Sounds like the perfect test for our new mine detection systems. I’m far from knowledgeable on these systems, but I would wager we probably have more on hand than what’s being reported in this article.
https://nationalinterest.org/blog/buzz/navy-using-underwater-drones-and-sonar-hunt-mines-200817
Appear weak when you are strong -Trump Tzu
And then... INFORMATION WARFARE appears!
https://x.com/i/status/2042786809025908904
That's the problem. No one knows for sure. Shipping is extremely risk averse. Who is going to test to see if its a bluff when you are dealing with millions of dollars in ships and cargo. It's not the first time Iran has mined the Strait. So, they do have a track record of being that crazy. There are also rogue actors. Command and Control has been fractured and the IRGC command, what's left of them, don't have control over all the forces in the country.
Averse.
My bad. Thanks.
lol, ok.
I had the same reaction
Ok. Fine. Keep the fucking Strait closed.

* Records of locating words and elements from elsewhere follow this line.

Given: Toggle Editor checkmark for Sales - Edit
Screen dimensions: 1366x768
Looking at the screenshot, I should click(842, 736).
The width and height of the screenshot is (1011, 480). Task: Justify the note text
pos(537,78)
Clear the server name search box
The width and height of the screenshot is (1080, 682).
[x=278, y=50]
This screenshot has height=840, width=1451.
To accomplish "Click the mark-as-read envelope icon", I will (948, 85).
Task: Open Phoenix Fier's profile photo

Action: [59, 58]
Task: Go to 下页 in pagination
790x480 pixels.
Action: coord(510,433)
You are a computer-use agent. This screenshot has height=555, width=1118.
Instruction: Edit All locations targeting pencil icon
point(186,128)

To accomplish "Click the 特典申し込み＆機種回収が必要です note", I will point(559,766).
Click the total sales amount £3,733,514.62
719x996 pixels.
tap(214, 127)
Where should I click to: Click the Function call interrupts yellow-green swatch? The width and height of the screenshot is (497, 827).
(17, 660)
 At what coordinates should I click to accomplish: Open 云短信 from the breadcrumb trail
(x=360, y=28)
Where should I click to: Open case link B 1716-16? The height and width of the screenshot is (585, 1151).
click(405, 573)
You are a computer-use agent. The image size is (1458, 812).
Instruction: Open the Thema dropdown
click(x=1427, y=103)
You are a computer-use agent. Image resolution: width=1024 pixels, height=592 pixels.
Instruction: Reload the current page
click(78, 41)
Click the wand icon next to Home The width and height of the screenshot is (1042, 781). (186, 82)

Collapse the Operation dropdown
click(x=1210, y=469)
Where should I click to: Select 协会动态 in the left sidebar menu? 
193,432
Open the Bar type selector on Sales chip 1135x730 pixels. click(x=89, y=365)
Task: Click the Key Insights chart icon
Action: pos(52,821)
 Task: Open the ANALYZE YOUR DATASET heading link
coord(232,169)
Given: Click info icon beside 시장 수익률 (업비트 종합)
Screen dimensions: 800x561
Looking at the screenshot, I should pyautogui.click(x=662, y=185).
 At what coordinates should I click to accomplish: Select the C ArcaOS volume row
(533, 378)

While a giant railroad complex gets built in the Arabian Peninsula all the way to the Indian Ocean bypassing the Strait to allow M.E. oil to flow again, the U.S. ramps up oil and fertilizer production in the Western Hemisphere to counteract the shortage, becomes the world's #1 exporter of oil, LNG, fertilizer compounds, and other goods, which puts all of OPEC out of business permanently bankrupting the whole of the M.E., and continues putting pressure on the IRGC until the Iranian People start merc-ing them all.
Eventually the IRGC caves and either helps track all the mines down and destroys them, or they end up going bankrupt by the beginning of summer, causing The People to rise up and start purging their country of all IRGC members along with the civilian govt.
Either way, this comes to an end under a Trump Presidency and he goes down as being the one world leader who was willing and able to end the Ayatollah/IRGC regime.
I say let's make the Iranians float some of their own tankers through the area to map a safe corridor.
How convenient for Lloyds insurers. The fear drives sales, policies, insurance money, whether the mines exist or not.
Shipping mines are not just free-floating devices, as I understand them. Aren't they usually tethered to the bottom?
If they're just floating around out there that's one egregious thing, if the IRGC simply doesn't know where they are, that's another.
Either way, the damned Strait has been an IRGC bargaining chip for way too long.
Starlink satellite radar system?
The Americas, including canada have enough oil and gas to provide fuel. For several millennia. When will the oil and gas companies decide to stop fucking over everyone for profit..maybe it is time for a bunch of ropes and scaffolding. Perhaps they might consider their options with regard to pricing. I think in the past this kind of motivation has been effective. After all, the mines that they lost the map for are not in The americas and I think that the likelihood of a tanker hitting a mine, given that the oil is transported in pipelines is pretty remote.
This is great. Gives US companies more motivation (through higher prices), to expand operations and to take a chunk out of the new global market before prices stabilize.
All part of the plan, I’ve no doubt.